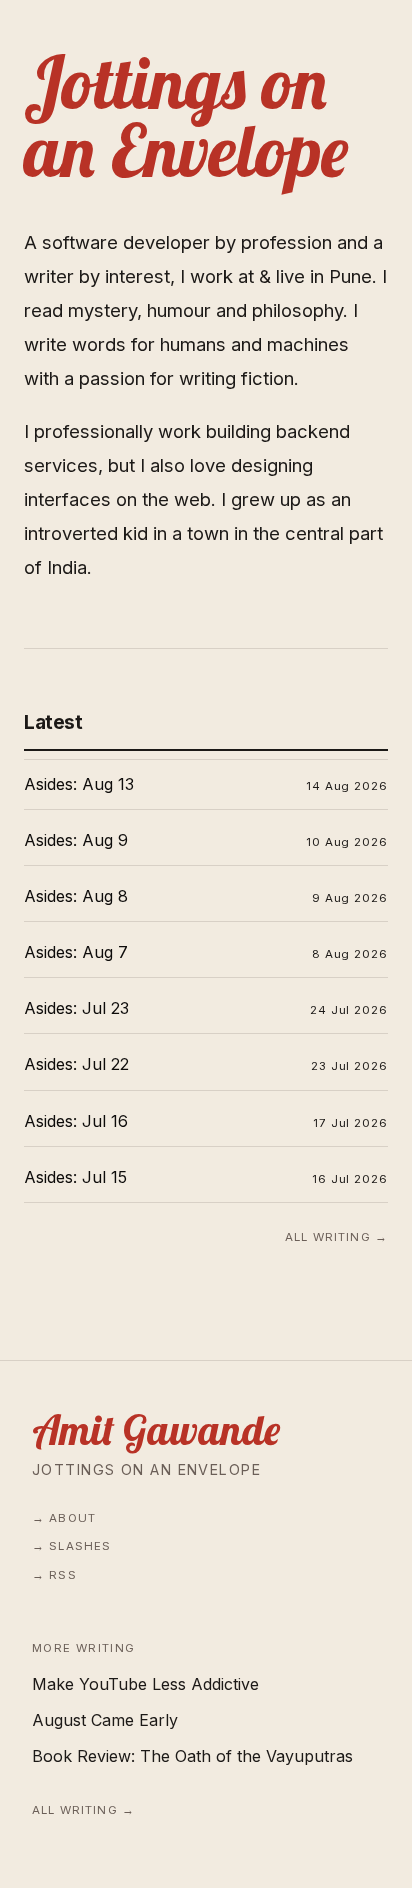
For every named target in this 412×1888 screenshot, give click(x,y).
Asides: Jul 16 (76, 1121)
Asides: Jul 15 (75, 1177)
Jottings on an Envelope (146, 1469)
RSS (62, 1575)
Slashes (80, 1546)
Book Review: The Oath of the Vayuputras (192, 1756)
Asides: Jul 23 (76, 1008)
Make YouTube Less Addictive (145, 1684)
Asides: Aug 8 (76, 896)
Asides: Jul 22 (76, 1064)
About (72, 1518)
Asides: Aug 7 (76, 952)
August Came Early (105, 1720)
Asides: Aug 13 (79, 784)
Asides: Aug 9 (76, 840)
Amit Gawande (156, 1430)
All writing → (336, 1237)
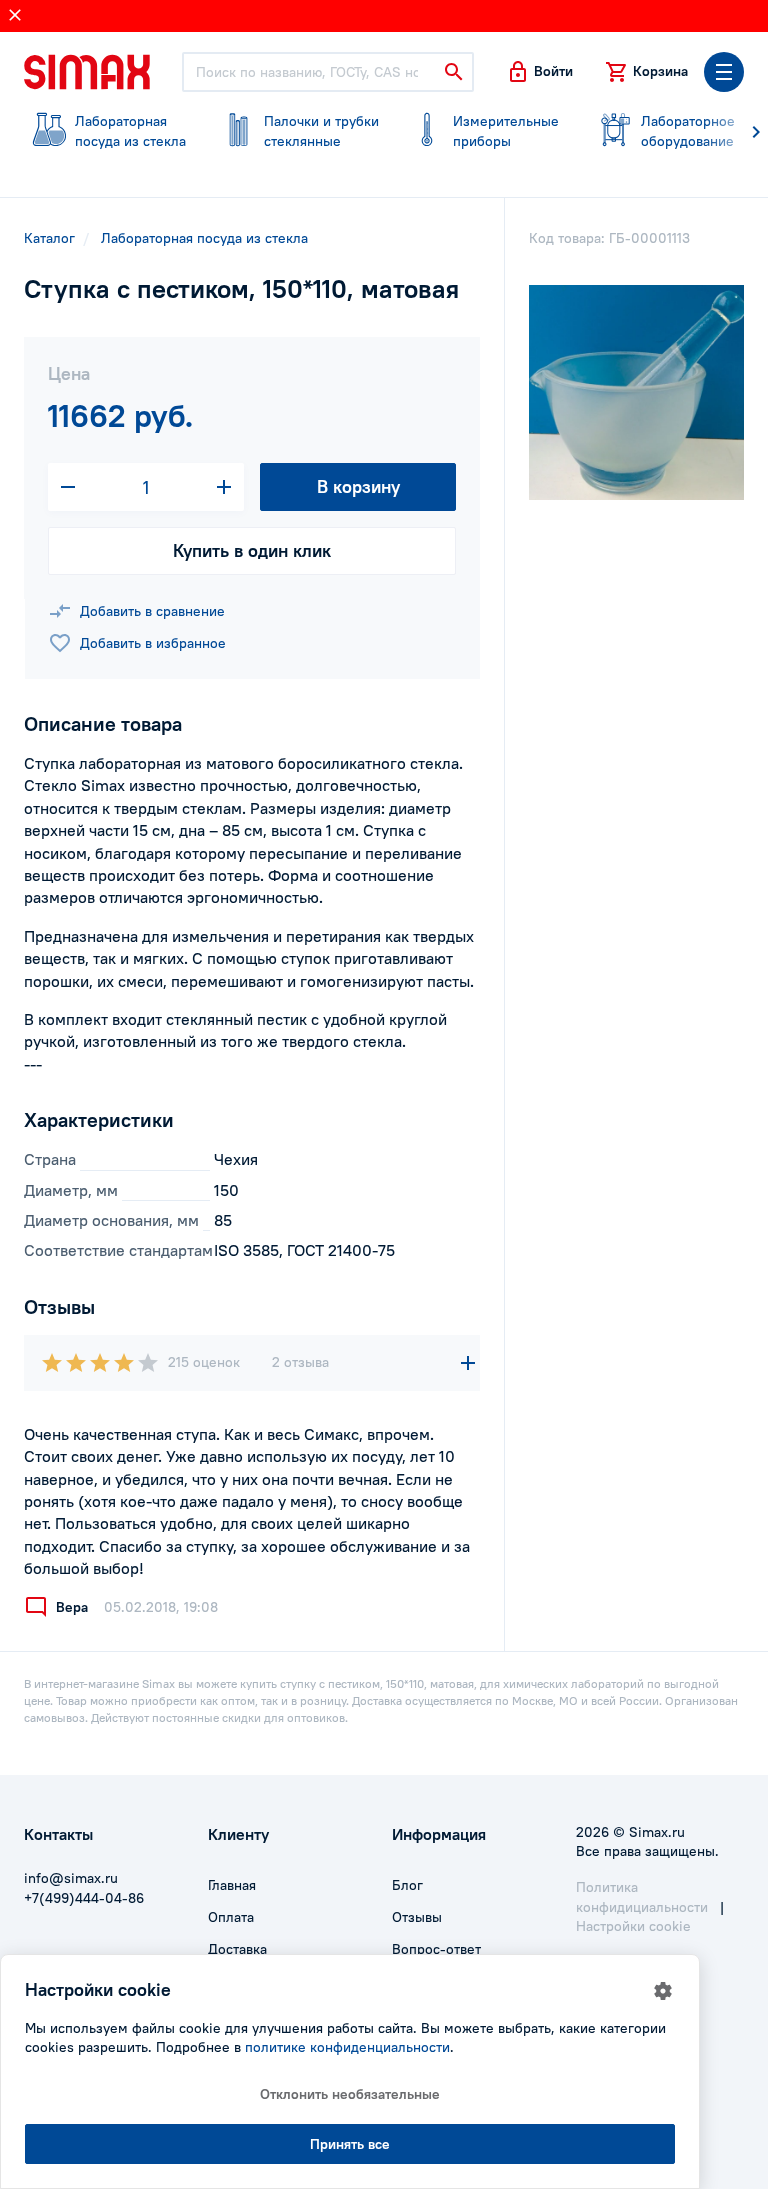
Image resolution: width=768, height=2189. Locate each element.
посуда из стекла (130, 131)
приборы (506, 131)
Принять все (350, 2144)
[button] (539, 72)
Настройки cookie (633, 1926)
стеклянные (321, 131)
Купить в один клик (252, 550)
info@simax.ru (71, 1878)
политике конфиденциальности (347, 2047)
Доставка (237, 1949)
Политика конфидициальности (642, 1897)
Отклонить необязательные (350, 2094)
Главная (232, 1885)
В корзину (358, 486)
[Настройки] (663, 1991)
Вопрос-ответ (436, 1949)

++++++++++

WHAT TO PRODUCE:
In the records above, each line with the string "Asides" should be copied.

SOLUTION TO THE EXERCISE:
Asides: Jul 16 (76, 1121)
Asides: Jul 15 (75, 1177)
Asides: Jul 23 (76, 1008)
Asides: Aug 8 (76, 896)
Asides: Jul 22 (76, 1064)
Asides: Aug 7 (76, 952)
Asides: Aug 13 (79, 784)
Asides: Aug 9 (76, 840)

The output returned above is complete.